Reproduce the following items line for line, without changing anything.

**Records shown:**
● ● ● ● ● ● ●

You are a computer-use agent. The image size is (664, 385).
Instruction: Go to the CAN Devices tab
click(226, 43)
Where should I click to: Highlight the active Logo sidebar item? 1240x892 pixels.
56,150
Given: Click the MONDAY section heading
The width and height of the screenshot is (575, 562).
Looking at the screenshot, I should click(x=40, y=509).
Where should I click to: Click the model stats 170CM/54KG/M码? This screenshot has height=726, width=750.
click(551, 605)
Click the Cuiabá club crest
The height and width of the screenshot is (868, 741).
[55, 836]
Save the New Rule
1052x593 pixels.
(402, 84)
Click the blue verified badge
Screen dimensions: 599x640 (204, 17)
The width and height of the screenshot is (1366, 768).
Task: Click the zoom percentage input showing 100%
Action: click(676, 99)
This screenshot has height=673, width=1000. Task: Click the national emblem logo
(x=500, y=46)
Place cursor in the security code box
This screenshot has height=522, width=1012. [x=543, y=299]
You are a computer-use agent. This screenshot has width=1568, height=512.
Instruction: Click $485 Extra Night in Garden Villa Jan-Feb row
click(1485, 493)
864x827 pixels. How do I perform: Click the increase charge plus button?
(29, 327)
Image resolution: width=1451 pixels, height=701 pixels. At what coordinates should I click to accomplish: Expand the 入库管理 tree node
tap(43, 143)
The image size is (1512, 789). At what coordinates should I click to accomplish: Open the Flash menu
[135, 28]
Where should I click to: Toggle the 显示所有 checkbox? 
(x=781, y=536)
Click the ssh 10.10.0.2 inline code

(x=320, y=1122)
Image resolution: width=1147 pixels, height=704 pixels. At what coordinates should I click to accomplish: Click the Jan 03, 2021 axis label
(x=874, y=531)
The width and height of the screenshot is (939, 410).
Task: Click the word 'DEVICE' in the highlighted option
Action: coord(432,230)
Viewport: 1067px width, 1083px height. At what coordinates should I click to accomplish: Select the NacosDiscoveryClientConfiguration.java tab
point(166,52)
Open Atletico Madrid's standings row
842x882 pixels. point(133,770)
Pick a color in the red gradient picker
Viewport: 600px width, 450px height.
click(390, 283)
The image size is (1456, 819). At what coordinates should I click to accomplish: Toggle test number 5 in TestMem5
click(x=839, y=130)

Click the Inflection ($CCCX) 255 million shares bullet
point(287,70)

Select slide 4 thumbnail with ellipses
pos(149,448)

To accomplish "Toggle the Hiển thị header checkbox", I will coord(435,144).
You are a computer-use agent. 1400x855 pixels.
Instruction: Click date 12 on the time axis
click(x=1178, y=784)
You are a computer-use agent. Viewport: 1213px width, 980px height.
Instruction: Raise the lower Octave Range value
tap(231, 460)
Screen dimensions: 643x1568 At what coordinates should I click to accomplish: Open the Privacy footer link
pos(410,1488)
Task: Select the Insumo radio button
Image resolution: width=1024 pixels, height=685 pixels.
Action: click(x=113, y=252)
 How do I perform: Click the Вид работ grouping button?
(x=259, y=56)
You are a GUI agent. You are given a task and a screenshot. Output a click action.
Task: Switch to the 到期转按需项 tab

● ● ● ● ● ● ●

**Written answer:**
You are a computer-use agent. The image size is (664, 385).
Instruction: Go to the CAN Devices tab
click(226, 43)
Where should I click to: Highlight the active Logo sidebar item? 1240x892 pixels.
56,150
Given: Click the MONDAY section heading
The width and height of the screenshot is (575, 562).
Looking at the screenshot, I should click(x=40, y=509).
Where should I click to: Click the model stats 170CM/54KG/M码? This screenshot has height=726, width=750.
click(551, 605)
Click the Cuiabá club crest
The height and width of the screenshot is (868, 741).
[55, 836]
Save the New Rule
1052x593 pixels.
(402, 84)
Click the blue verified badge
Screen dimensions: 599x640 (204, 17)
The width and height of the screenshot is (1366, 768).
Task: Click the zoom percentage input showing 100%
Action: click(676, 99)
This screenshot has height=673, width=1000. Task: Click the national emblem logo
(x=500, y=46)
Place cursor in the security code box
This screenshot has height=522, width=1012. [x=543, y=299]
You are a computer-use agent. This screenshot has width=1568, height=512.
Instruction: Click $485 Extra Night in Garden Villa Jan-Feb row
click(1485, 493)
864x827 pixels. How do I perform: Click the increase charge plus button?
(29, 327)
Image resolution: width=1451 pixels, height=701 pixels. At what coordinates should I click to accomplish: Expand the 入库管理 tree node
tap(43, 143)
The image size is (1512, 789). At what coordinates should I click to accomplish: Open the Flash menu
[135, 28]
Where should I click to: Toggle the 显示所有 checkbox? 
(x=781, y=536)
Click the ssh 10.10.0.2 inline code

(x=320, y=1122)
Image resolution: width=1147 pixels, height=704 pixels. At what coordinates should I click to accomplish: Click the Jan 03, 2021 axis label
(x=874, y=531)
The width and height of the screenshot is (939, 410).
Task: Click the word 'DEVICE' in the highlighted option
Action: coord(432,230)
Viewport: 1067px width, 1083px height. At what coordinates should I click to accomplish: Select the NacosDiscoveryClientConfiguration.java tab
point(166,52)
Open Atletico Madrid's standings row
842x882 pixels. point(133,770)
Pick a color in the red gradient picker
Viewport: 600px width, 450px height.
click(390, 283)
The image size is (1456, 819). At what coordinates should I click to accomplish: Toggle test number 5 in TestMem5
click(x=839, y=130)

Click the Inflection ($CCCX) 255 million shares bullet
point(287,70)

Select slide 4 thumbnail with ellipses
pos(149,448)

To accomplish "Toggle the Hiển thị header checkbox", I will coord(435,144).
You are a computer-use agent. 1400x855 pixels.
Instruction: Click date 12 on the time axis
click(x=1178, y=784)
You are a computer-use agent. Viewport: 1213px width, 980px height.
Instruction: Raise the lower Octave Range value
tap(231, 460)
Screen dimensions: 643x1568 At what coordinates should I click to accomplish: Open the Privacy footer link
pos(410,1488)
Task: Select the Insumo radio button
Image resolution: width=1024 pixels, height=685 pixels.
Action: click(x=113, y=252)
 How do I perform: Click the Вид работ grouping button?
(x=259, y=56)
You are a GUI agent. You are given a task and a screenshot. Output a click action.
Task: Switch to the 到期转按需项 tab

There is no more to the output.